| Objective |
Rewrite the part of the faith-and-suffering reflection that opens with "We all love" and closes with "moments, changes us.", replacing "chaos" with "turmoil".

** begin Extract **

As some of you already know, this last year and a half has been very difficult on my family and I. In the beginning of this year I suffered from a traumatic brain injury that was so difficult and distressing that I have begun to see a trauma counselor to help me process and heal. I find myself not who I once was and struggling with where I go from here. My whole identity is found in the gospel yet the core of my person, down to my faith, was shaken and I find myself moving through the aftermath of this storm, brushing the dust off my broken spirit and wounded heart. ..wondering what I will be once Jesus lifts me out of the torrent and waves.
We all love the victories, but sometimes it’s in the ashes where God does His most beautiful work. In God’s design, destruction and death can bring about a beauty that victory can not. It is beyond our understanding and often we must wait for Him to do the work of transforming and healing what often seems beyond repair.
It is difficult to watch and to experience when God moves in ways that take our breath away, when He says no to our prayers, when He permits the chaos to roll over us like fierce waves, when we feel very deeply the pain of the fall. When suffering enters in and stays a while…
To be on the receiving end of these moments, changes us.

** end Extract **
** begin Records **

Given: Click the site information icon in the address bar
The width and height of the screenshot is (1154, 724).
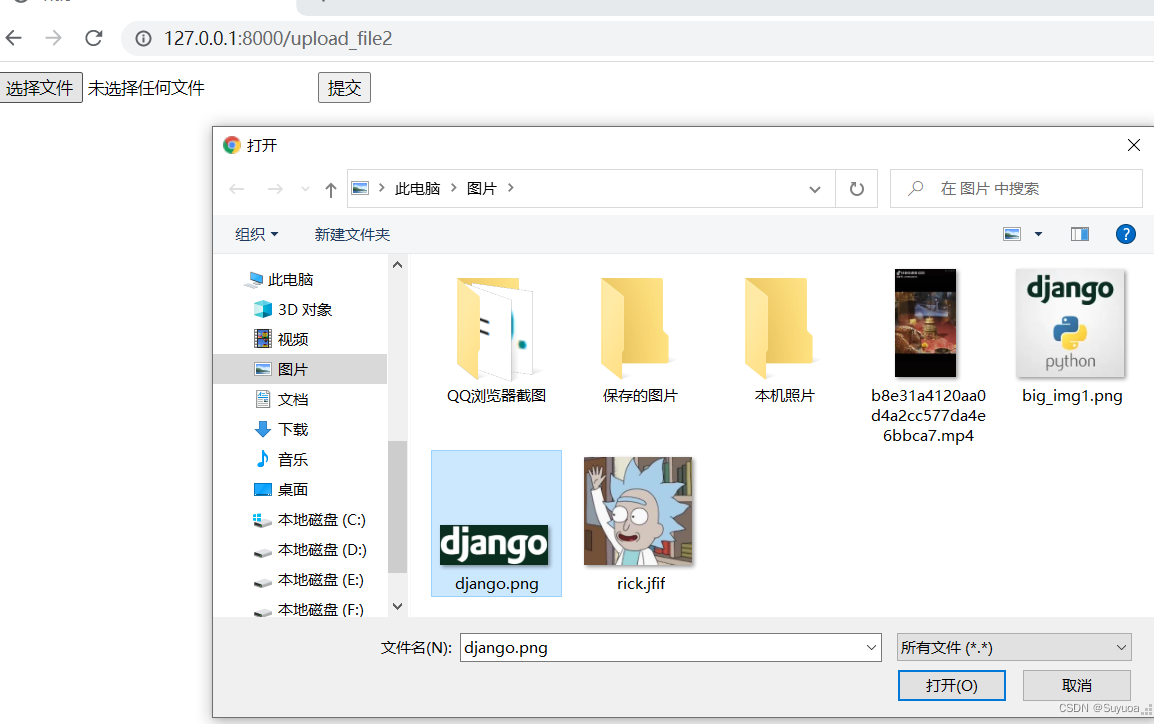Looking at the screenshot, I should point(142,39).
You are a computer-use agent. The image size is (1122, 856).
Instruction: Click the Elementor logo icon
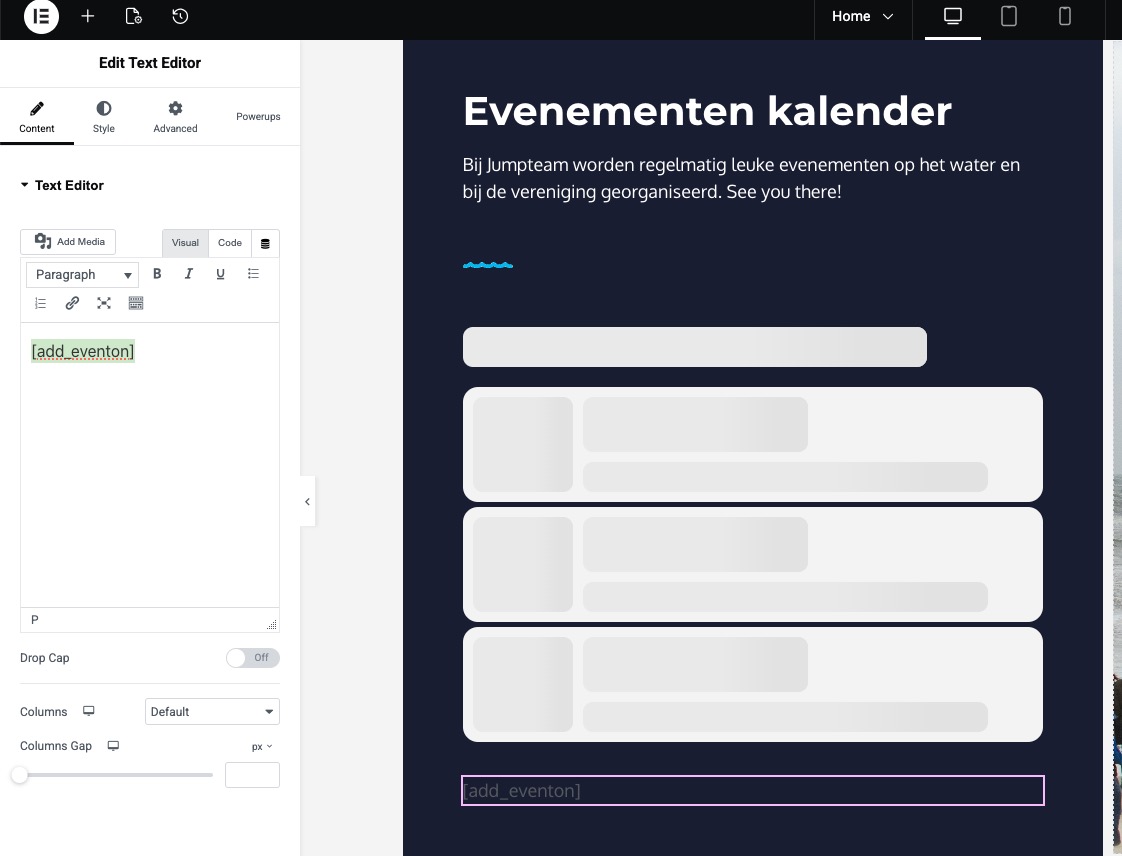(41, 17)
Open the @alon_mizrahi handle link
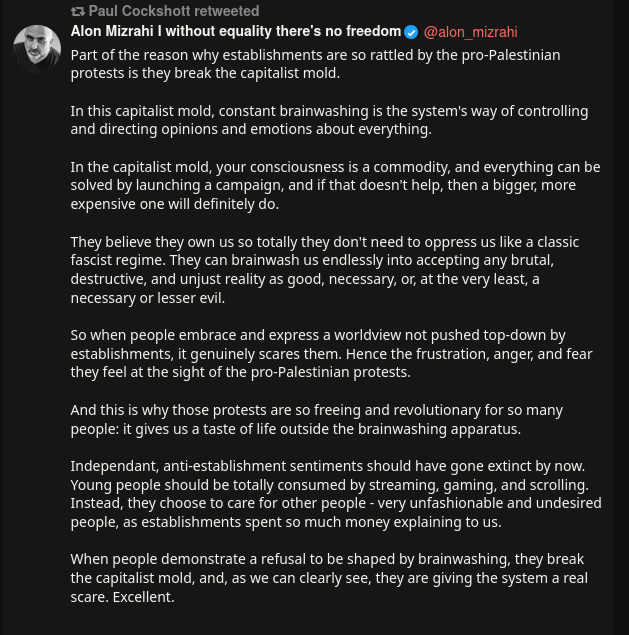 point(470,31)
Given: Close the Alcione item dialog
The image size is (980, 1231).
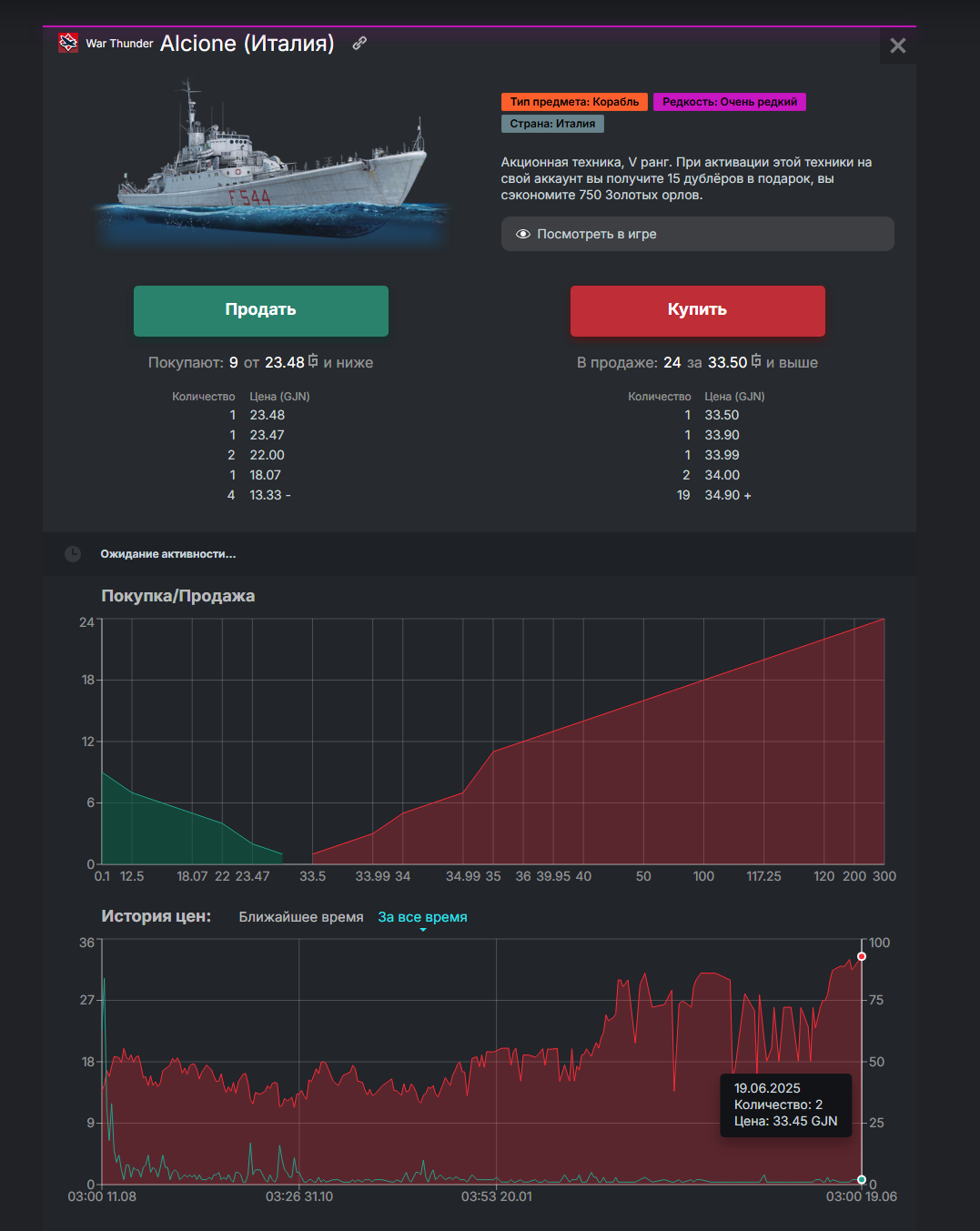Looking at the screenshot, I should pyautogui.click(x=897, y=45).
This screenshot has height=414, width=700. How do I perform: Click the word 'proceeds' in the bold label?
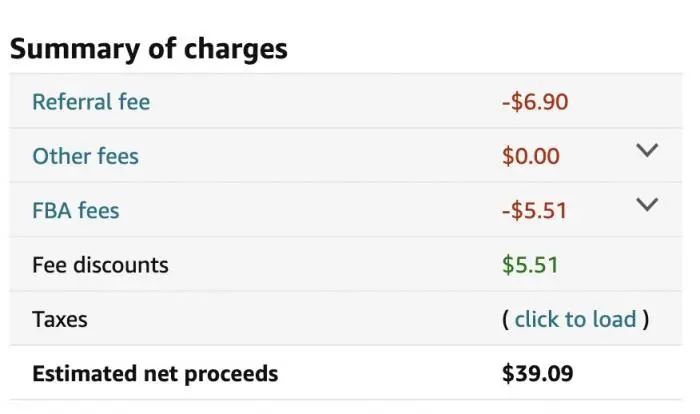click(232, 374)
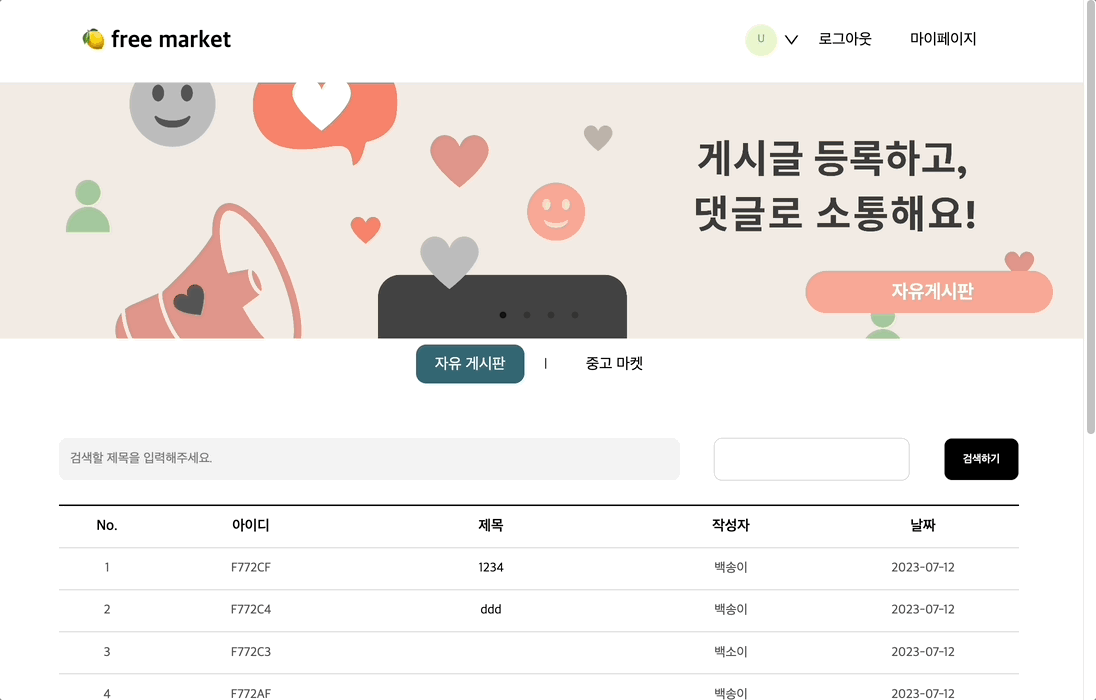Image resolution: width=1096 pixels, height=700 pixels.
Task: Expand the user account dropdown arrow
Action: 791,40
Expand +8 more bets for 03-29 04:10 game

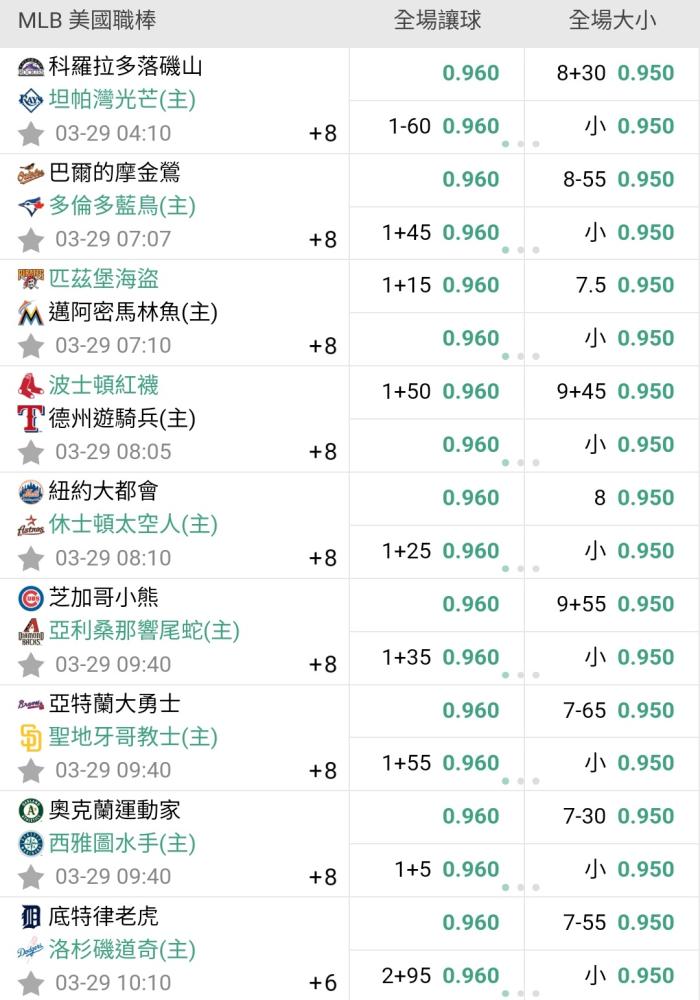323,133
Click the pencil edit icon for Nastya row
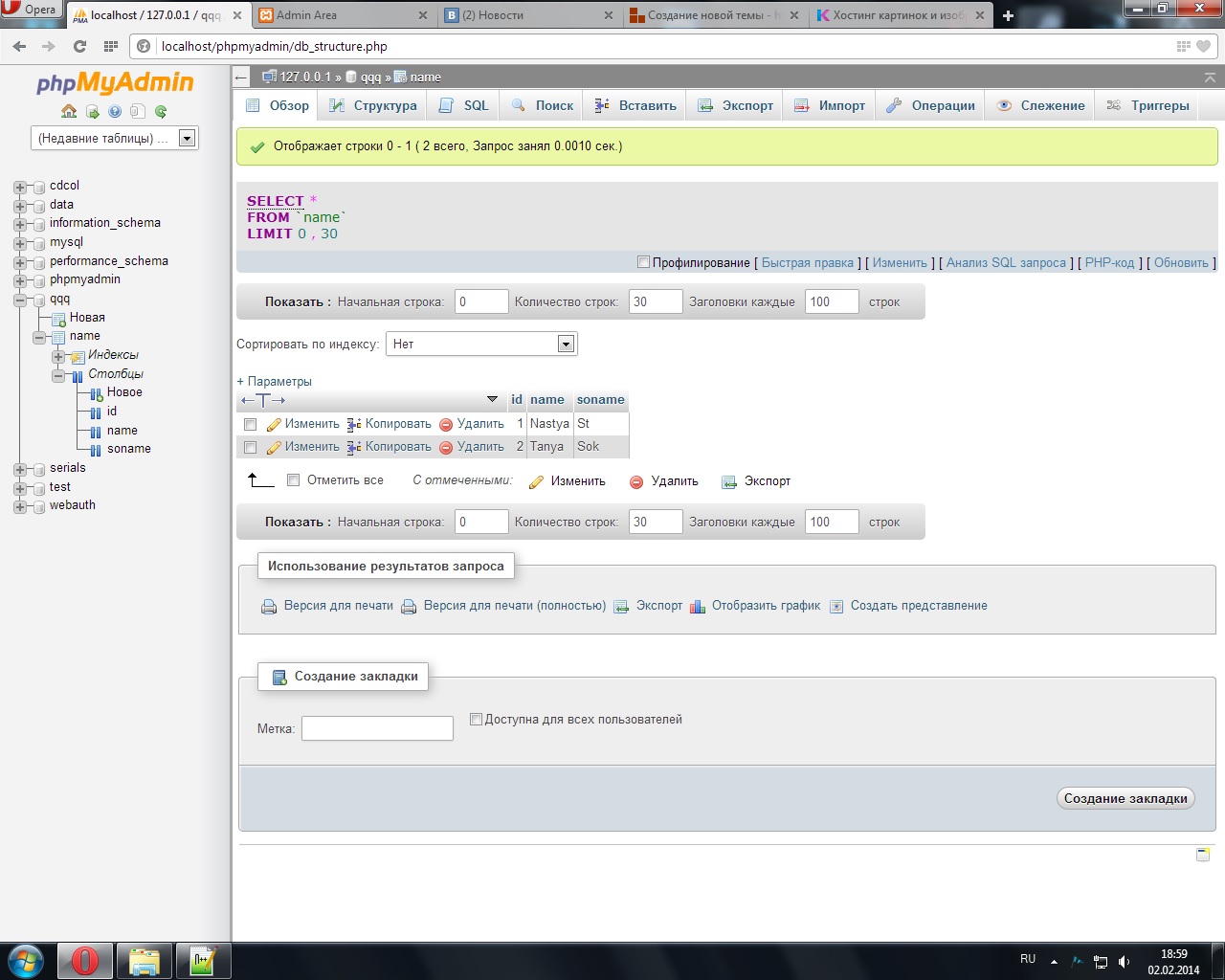 pyautogui.click(x=274, y=424)
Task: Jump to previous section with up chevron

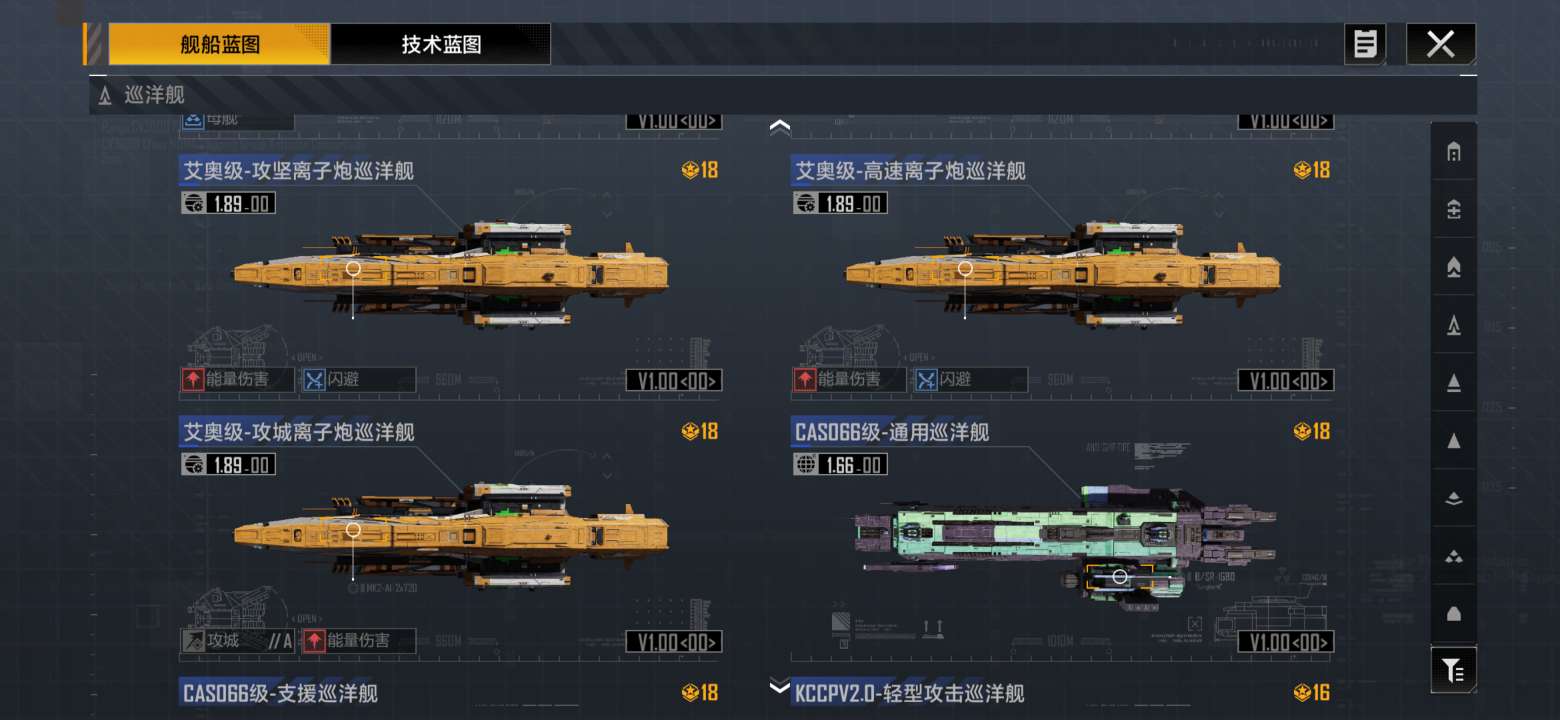Action: coord(780,126)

** end Records **

| Completed task |
We all love the victories, but sometimes it’s in the ashes where God does His most beautiful work. In God’s design, destruction and death can bring about a beauty that victory can not. It is beyond our understanding and often we must wait for Him to do the work of transforming and healing what often seems beyond repair.
It is difficult to watch and to experience when God moves in ways that take our breath away, when He says no to our prayers, when He permits the turmoil to roll over us like fierce waves, when we feel very deeply the pain of the fall. When suffering enters in and stays a while…
To be on the receiving end of these moments, changes us.